Tre mappe, difficoltà crescente
Al lancio ci saranno tre mappe. Una più grande e accessibile, senza requisiti di equipaggiamento, pensata per i nuovi arrivati. Le altre due sono più piccole ma a rischio altissimo: servono buy-in per entrarci e mettono in campo minacce ambientali e nemici molto più letali. Un design che garantisce sfide sia ai novizi che ai veterani.
PvPvE frenetico, ma accessibile
Il cuore di Exoborne è il PvPvE: combatti sia contro altri giocatori che contro IA ostili. Rispetto a titoli più hardcore, qui la curva è leggermente più amichevole. I danni sono leggibili, la mobilità ti dà più opzioni e anche dopo una disfatta totale ti basta un paio di partite per rimetterti in carreggiata. Questo equilibrio potrebbe attrarre chi finora ha tenuto a distanza gli extraction shooter più punitivi.
Monetizzazione e uscita
Qui arriva un dettaglio importante: Exoborne non sarà free-to-play. Sarà un titolo premium, con un prezzo che dovrebbe oscillare tra i 40 e i 70 euro. Confermato anche un Battle Pass legato a personalizzazioni estetiche e progressione stagionale.
La data di uscita non è stata annunciata, ma il prossimo playtest ufficiale si terrà su PC e console dal 16 settembre al 7 ottobre 2025, accessibile tramite iscrizione su Steam. Attenzione: c’è NDA, quindi niente streaming o registrazioni.

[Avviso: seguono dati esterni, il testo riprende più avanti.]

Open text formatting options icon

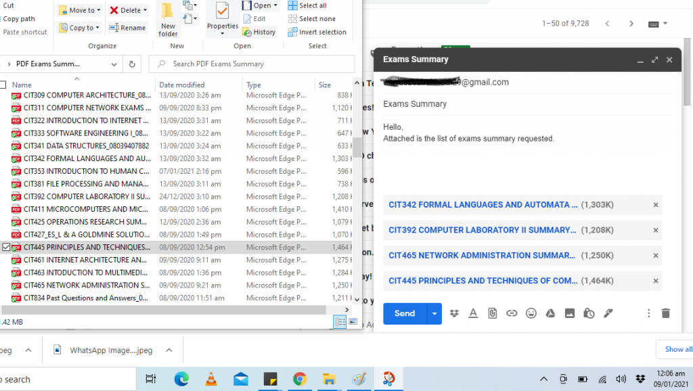pyautogui.click(x=473, y=313)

Sensazioni dopo l’anteprima
Chi ha già provato il gioco parla di un titolo sorprendentemente completo per essere ancora in playtest: cutscene doppiate, missioni legate alle armi, progressione robusta. Ci sono ancora problemi di stabilità server e qualche stutter fastidioso, ma il potenziale è evidente. La mobilità rende ogni scontro unico, e la varietà ambientale promette di evitare la noia delle solite run.
Sharkmob sembra aver imparato dai limiti di Bloodhunt, puntando su un sistema meno rigido e più accessibile. Se riusciranno a limare le criticità tecniche, Exoborne potrebbe piazzarsi tra i nomi caldi del genere, in un 2025 già affollato di extraction shooter.